* Set task
Reproduce word for word the part of the records that opens with the line containing "The image size is (1051, 813)." and closes with the line containing "Action: (x=222, y=21)", including both of those lines.

* * *

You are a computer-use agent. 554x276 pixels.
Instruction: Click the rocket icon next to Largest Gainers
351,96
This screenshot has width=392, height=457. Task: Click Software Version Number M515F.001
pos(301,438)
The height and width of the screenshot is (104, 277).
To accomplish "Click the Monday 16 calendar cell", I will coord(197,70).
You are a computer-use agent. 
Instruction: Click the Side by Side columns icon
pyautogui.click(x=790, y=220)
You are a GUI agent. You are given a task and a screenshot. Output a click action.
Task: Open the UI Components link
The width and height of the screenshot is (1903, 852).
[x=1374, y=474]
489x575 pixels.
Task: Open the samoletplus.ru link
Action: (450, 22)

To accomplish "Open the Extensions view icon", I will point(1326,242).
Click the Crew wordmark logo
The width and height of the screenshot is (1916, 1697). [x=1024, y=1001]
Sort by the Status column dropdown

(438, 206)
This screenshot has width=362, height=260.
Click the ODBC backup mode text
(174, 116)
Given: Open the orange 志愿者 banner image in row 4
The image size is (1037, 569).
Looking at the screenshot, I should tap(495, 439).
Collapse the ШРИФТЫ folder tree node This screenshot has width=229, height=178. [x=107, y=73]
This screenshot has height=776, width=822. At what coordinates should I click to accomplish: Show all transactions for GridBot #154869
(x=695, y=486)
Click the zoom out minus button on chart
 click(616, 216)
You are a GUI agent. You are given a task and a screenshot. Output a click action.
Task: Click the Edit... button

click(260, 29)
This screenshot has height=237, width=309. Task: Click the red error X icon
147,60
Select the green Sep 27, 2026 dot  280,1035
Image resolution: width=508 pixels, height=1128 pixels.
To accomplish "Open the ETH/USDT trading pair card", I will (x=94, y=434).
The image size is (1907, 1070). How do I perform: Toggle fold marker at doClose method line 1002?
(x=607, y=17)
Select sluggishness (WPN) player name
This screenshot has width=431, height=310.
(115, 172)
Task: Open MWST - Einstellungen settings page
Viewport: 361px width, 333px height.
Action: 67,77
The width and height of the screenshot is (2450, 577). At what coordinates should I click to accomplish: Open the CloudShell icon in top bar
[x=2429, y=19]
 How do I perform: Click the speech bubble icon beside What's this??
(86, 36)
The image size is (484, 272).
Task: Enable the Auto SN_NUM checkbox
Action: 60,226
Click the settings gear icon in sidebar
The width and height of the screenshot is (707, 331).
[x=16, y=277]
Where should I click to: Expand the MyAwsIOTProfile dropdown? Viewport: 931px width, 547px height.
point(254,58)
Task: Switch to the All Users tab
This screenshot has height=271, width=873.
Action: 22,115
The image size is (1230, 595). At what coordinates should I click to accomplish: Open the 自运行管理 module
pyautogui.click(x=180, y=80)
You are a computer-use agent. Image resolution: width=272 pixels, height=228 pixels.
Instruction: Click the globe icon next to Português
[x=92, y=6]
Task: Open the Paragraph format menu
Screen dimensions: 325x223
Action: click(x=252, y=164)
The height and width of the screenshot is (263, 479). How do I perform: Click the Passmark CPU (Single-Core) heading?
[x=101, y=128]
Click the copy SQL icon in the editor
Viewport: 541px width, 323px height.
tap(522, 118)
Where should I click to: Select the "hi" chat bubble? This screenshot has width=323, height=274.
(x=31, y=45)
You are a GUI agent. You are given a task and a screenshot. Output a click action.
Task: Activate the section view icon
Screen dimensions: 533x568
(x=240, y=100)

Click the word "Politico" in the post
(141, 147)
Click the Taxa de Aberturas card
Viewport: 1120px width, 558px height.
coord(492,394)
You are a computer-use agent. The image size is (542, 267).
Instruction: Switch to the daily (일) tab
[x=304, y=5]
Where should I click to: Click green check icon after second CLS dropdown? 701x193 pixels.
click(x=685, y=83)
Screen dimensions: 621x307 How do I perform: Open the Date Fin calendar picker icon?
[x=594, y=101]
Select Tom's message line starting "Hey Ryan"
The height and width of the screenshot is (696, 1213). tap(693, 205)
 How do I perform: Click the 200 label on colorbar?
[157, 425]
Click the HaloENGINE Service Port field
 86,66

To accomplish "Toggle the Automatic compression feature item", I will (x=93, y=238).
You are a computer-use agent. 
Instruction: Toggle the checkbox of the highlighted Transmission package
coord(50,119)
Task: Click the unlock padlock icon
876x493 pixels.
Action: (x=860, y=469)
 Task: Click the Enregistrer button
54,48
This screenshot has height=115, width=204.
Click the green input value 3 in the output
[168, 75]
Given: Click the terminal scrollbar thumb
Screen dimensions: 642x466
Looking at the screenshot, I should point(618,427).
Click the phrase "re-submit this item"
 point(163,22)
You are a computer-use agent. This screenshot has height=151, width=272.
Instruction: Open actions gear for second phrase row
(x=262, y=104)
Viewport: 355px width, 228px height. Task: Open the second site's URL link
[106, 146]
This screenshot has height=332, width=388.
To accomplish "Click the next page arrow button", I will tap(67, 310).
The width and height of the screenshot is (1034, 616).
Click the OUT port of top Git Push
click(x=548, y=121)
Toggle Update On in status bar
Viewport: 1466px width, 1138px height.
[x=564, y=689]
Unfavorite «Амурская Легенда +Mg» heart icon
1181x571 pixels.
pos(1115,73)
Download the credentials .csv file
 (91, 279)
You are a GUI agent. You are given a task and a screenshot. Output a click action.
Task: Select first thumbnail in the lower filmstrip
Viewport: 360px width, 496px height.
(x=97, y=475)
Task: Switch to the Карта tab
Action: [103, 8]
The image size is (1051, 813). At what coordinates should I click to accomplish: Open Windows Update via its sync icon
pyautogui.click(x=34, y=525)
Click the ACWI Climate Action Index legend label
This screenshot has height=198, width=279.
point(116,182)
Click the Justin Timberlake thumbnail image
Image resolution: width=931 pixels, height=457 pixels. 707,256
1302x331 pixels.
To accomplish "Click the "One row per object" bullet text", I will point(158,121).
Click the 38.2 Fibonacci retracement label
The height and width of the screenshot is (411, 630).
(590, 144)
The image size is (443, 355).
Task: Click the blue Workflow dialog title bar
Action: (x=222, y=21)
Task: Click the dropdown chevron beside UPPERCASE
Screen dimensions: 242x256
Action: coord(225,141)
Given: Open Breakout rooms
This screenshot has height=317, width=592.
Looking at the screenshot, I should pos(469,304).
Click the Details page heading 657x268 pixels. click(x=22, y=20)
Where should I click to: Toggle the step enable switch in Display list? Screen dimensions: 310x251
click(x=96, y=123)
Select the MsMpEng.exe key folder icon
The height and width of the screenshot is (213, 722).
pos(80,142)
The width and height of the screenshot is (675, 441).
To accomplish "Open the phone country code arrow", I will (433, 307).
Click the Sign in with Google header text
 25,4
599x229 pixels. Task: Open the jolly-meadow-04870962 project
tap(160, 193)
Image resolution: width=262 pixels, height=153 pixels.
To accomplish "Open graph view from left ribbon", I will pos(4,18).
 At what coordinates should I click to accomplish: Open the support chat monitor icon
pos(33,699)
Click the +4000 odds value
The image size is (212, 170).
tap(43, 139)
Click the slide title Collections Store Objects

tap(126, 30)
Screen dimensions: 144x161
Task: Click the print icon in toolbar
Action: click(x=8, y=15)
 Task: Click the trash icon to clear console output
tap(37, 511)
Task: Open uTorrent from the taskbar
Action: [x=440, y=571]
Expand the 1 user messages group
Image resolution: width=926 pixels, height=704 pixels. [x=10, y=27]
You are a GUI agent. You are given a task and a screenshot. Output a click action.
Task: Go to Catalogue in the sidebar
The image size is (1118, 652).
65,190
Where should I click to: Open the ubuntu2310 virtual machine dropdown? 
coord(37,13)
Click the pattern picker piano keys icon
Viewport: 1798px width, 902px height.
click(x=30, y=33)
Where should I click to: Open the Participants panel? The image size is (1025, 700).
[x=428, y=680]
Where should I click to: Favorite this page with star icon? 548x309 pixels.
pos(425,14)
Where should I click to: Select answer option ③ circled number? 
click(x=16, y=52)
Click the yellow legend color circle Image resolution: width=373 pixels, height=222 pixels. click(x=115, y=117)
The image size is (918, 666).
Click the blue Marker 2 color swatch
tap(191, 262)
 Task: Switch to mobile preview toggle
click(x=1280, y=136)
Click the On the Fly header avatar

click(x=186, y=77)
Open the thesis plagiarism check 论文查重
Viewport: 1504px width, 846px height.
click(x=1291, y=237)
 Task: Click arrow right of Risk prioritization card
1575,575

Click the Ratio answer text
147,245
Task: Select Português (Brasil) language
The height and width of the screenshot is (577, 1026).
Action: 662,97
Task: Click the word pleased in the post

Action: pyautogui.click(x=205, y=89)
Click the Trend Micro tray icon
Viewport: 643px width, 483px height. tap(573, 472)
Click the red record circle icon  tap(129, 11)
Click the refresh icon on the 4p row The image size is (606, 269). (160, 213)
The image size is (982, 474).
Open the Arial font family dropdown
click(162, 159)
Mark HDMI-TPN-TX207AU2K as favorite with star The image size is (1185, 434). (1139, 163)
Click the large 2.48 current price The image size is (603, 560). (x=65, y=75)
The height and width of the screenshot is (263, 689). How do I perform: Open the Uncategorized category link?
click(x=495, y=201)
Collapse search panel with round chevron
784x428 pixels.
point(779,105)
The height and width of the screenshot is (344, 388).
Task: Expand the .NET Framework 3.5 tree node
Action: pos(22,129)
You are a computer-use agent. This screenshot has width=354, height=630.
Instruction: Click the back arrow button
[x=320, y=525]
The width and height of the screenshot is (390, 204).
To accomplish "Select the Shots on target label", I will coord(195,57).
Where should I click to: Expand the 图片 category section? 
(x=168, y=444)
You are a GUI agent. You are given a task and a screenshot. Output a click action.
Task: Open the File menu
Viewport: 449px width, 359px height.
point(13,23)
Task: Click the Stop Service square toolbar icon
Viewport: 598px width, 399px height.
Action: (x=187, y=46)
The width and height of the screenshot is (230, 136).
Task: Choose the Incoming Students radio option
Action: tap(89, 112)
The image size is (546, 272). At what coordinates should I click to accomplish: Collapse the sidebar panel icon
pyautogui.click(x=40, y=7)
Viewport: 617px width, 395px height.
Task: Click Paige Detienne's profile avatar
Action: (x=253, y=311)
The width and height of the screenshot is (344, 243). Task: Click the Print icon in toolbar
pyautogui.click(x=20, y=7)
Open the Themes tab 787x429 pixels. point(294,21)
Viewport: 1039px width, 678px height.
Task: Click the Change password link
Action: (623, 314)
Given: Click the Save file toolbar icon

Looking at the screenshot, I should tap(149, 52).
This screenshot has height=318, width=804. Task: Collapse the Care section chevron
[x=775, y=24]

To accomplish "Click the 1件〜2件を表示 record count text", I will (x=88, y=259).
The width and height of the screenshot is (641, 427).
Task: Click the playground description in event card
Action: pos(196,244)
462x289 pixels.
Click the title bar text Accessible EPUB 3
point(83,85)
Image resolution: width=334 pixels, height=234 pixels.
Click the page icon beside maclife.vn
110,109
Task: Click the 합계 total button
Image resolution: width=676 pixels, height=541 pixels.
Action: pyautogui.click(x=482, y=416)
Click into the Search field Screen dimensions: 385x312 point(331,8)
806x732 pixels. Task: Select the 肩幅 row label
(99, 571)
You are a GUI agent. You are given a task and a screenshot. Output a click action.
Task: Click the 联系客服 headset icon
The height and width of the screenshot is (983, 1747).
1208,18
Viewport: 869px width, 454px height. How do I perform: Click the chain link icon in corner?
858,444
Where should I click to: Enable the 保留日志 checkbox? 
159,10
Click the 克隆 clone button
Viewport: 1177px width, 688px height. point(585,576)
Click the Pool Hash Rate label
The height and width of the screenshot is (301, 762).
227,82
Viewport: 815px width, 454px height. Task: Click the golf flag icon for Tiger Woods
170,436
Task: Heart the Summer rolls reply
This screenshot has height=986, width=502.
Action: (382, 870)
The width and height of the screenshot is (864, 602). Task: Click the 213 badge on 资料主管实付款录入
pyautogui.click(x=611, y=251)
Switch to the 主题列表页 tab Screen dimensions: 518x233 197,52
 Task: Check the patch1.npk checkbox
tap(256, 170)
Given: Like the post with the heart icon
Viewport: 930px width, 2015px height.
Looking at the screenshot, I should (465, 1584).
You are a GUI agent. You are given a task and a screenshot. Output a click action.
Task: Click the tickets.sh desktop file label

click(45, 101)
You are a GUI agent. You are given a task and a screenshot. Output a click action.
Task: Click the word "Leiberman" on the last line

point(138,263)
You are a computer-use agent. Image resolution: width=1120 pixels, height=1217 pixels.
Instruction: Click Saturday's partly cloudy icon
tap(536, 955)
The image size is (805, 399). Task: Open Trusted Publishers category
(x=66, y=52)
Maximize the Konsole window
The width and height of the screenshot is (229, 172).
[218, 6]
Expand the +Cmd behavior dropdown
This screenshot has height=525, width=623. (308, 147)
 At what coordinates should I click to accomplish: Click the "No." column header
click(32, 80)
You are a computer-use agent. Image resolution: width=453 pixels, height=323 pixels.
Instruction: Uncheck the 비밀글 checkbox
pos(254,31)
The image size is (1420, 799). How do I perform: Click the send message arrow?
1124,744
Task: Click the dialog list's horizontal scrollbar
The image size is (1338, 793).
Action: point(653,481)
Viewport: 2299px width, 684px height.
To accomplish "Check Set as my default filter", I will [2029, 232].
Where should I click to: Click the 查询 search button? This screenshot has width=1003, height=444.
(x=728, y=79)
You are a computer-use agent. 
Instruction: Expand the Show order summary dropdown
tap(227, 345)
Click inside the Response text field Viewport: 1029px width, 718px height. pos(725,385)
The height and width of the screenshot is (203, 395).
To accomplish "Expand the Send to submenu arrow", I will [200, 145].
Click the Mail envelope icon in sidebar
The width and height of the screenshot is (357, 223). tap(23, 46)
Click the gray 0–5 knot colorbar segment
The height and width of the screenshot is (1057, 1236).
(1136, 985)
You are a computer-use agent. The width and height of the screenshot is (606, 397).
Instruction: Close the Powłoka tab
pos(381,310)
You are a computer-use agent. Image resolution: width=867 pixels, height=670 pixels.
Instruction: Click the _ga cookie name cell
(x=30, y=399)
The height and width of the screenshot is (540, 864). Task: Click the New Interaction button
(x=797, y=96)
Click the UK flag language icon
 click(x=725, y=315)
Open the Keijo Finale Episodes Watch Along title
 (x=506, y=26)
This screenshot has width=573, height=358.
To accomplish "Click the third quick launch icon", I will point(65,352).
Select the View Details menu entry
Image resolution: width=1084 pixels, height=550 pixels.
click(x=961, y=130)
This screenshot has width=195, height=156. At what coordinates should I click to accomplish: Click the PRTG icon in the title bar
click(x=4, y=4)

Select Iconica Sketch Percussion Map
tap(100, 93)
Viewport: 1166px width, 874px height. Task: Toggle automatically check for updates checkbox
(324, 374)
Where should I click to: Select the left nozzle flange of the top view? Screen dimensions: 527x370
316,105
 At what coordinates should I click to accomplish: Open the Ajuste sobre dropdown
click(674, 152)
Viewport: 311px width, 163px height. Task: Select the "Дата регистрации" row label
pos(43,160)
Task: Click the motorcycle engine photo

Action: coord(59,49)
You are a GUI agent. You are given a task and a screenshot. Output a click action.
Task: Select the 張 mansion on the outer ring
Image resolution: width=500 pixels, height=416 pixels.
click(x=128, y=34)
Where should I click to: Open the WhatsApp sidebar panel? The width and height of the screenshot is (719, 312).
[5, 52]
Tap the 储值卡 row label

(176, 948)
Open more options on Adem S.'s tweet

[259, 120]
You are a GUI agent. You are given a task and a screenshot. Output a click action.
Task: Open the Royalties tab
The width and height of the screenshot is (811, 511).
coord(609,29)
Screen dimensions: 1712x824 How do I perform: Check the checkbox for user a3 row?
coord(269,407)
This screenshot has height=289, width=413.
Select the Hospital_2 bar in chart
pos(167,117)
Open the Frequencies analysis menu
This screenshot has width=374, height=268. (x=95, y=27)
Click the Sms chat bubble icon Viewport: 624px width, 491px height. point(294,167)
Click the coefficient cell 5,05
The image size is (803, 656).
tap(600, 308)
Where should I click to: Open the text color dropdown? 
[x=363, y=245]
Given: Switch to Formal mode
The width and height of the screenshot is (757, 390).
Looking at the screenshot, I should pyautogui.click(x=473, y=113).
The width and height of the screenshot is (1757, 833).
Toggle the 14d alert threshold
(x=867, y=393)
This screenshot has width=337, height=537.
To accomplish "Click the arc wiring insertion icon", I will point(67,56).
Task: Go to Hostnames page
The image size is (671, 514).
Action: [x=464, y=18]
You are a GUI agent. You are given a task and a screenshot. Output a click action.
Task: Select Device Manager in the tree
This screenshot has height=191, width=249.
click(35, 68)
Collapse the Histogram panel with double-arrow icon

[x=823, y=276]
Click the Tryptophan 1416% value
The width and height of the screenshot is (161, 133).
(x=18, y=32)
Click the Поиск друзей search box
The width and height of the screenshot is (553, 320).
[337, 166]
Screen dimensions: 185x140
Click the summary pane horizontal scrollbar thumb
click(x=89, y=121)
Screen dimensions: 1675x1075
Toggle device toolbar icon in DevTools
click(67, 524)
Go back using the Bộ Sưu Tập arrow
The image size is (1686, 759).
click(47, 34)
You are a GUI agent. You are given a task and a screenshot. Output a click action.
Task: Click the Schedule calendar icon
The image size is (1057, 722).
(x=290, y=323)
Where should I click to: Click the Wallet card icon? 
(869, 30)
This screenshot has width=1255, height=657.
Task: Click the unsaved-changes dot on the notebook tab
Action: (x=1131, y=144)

* * *

* Reply
The image size is (1051, 813). At what coordinates should I click to accomplish: Open Windows Update via its sync icon
pyautogui.click(x=34, y=525)
Click the ACWI Climate Action Index legend label
This screenshot has height=198, width=279.
point(116,182)
Click the Justin Timberlake thumbnail image
Image resolution: width=931 pixels, height=457 pixels. 707,256
1302x331 pixels.
To accomplish "Click the "One row per object" bullet text", I will point(158,121).
Click the 38.2 Fibonacci retracement label
The height and width of the screenshot is (411, 630).
(590, 144)
The image size is (443, 355).
Task: Click the blue Workflow dialog title bar
Action: (x=222, y=21)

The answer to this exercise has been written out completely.